Le précédent Plan sectoriel des lycées a déjà 20 ans. Un nouveau Plan va être élaboré d’ici 2028. Il prévoit l’agrandissement de certains lycées existants et l’ouverture de trois nouvelles écoles publiques européennes, particulièrement dans des zones comptant de nombreux élèves dont le profil correspond à ces établissements, a expliqué le ministre libéral, c’est-à-dire dans les environs d’Esch-sur-Alzette et de Dudelange et dans la zone de Luxembourg-ville. Plusieurs députés ont demandé que les lycées privés, que fréquentent près d’un quart des lycéens, soient pris en compte dans le plan sectoriel.

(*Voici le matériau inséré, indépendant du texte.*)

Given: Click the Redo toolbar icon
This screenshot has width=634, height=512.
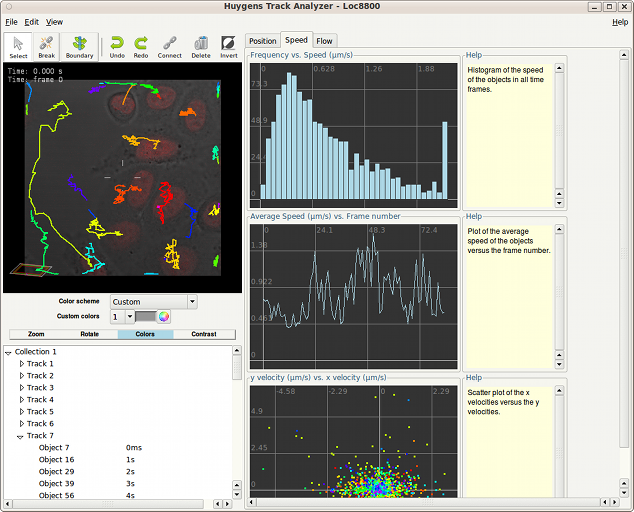Looking at the screenshot, I should (141, 47).
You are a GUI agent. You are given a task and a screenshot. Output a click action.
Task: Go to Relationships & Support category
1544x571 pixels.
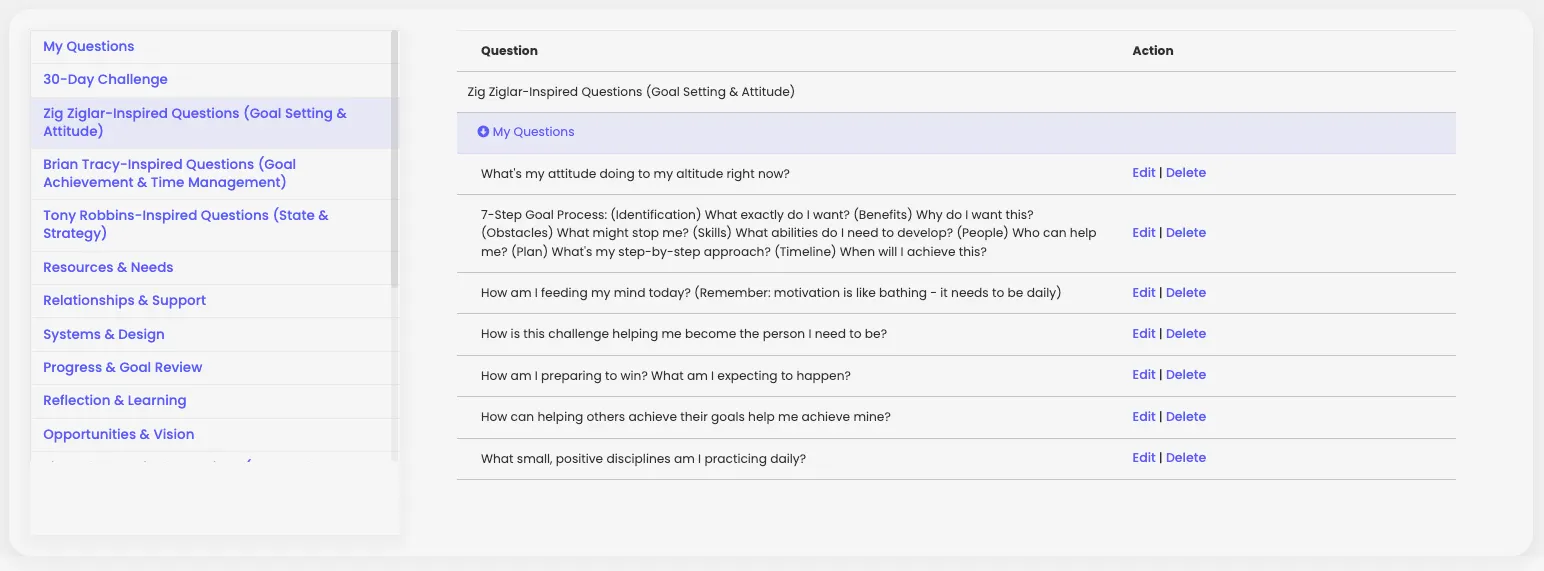point(124,301)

Il va manquer de places dans les lycées

Si les autorités ne réagissent pas, il pourrait venir à manquer de places dans les lycées dans les années qui viennent. Dans l’ouest du Luxembourg, aux environs de Steinfort et aussi dans le nord, l’offre de lycées est déjà plus limitée actuellement, ont constaté les députés. Le ministère a indiqué vouloir analyser cela.

Claude Meisch a confirmé à Lydie Polfer que le quartier Limpertsberg va être déchargé de ses lycées techniques: le Lycée Michel Lucius rejoindra le Kirchberg et le Lycée technique du Centre Gasperich. Mais une antenne de l’Ecole européenne Gaston Thorn sera implantée au Limpertsberg.

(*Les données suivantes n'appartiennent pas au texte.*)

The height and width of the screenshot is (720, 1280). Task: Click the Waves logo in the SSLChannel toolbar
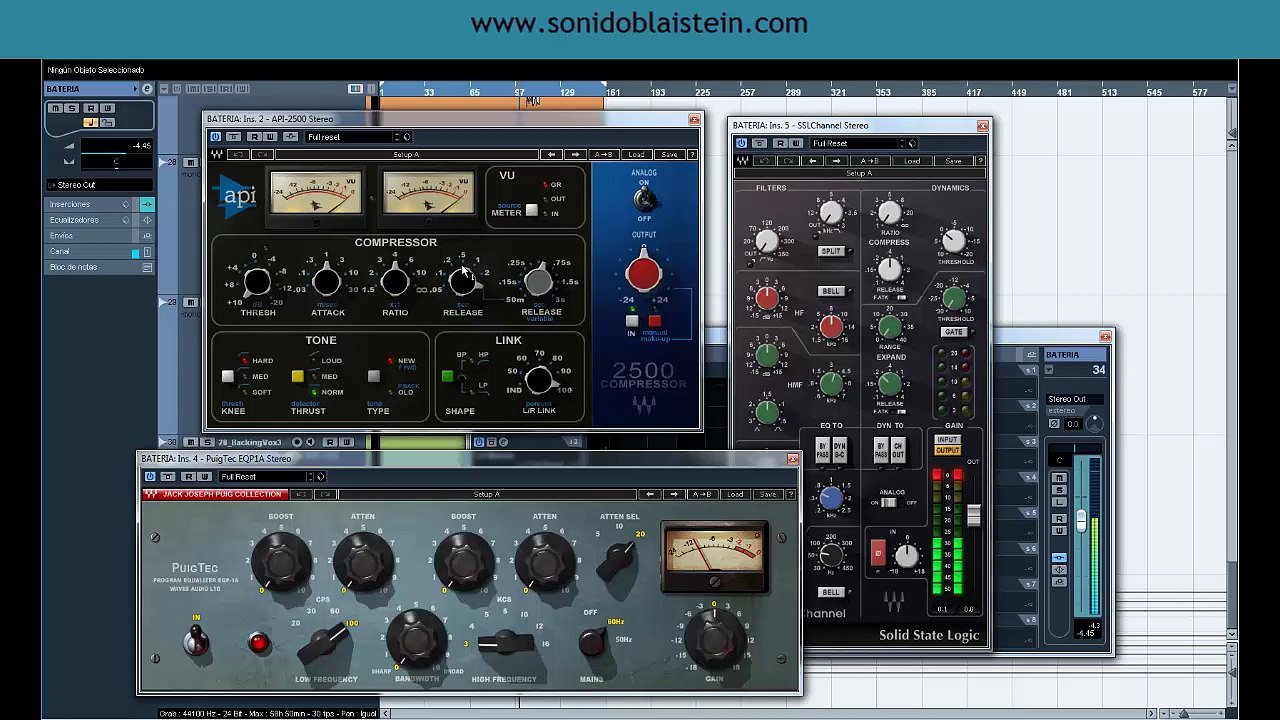click(x=742, y=161)
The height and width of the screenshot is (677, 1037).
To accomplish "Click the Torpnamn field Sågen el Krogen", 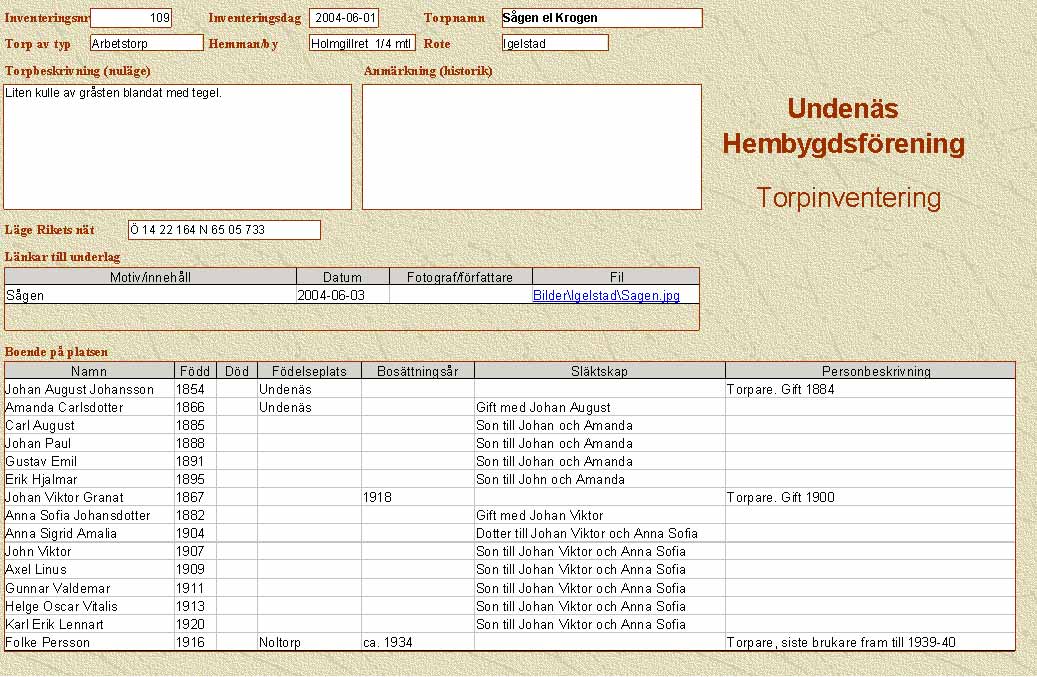I will 601,18.
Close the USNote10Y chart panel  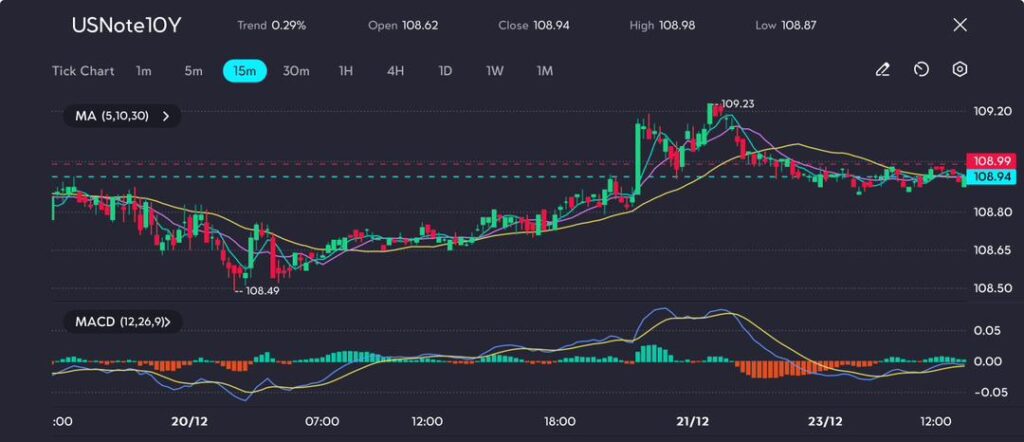tap(960, 25)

La tendance se poursuit vers les écoles publiques européennes

La tendance se poursuit donc clairement vers les écoles publiques européennes. Certains députés critiquent le fait que les critères de promotion soient trop larges. A cela, le ministre de l’Education réplique que nous avons fait de bonnes expériences depuis des décennies avec les deux Ecoles européennes du Kirchberg et de Mamer. Il y a effectivement parfois là d’autres critères de promotion et d’évaluation, mais c’est très complexe et il faudra voir cela au calme. L’Observatoire de la qualité scolaire s’en chargera. Et peut-être aussi de ce qui sera utile dans nos écoles. Un premier pas est l’alphabétisation en français, a souligné le ministre.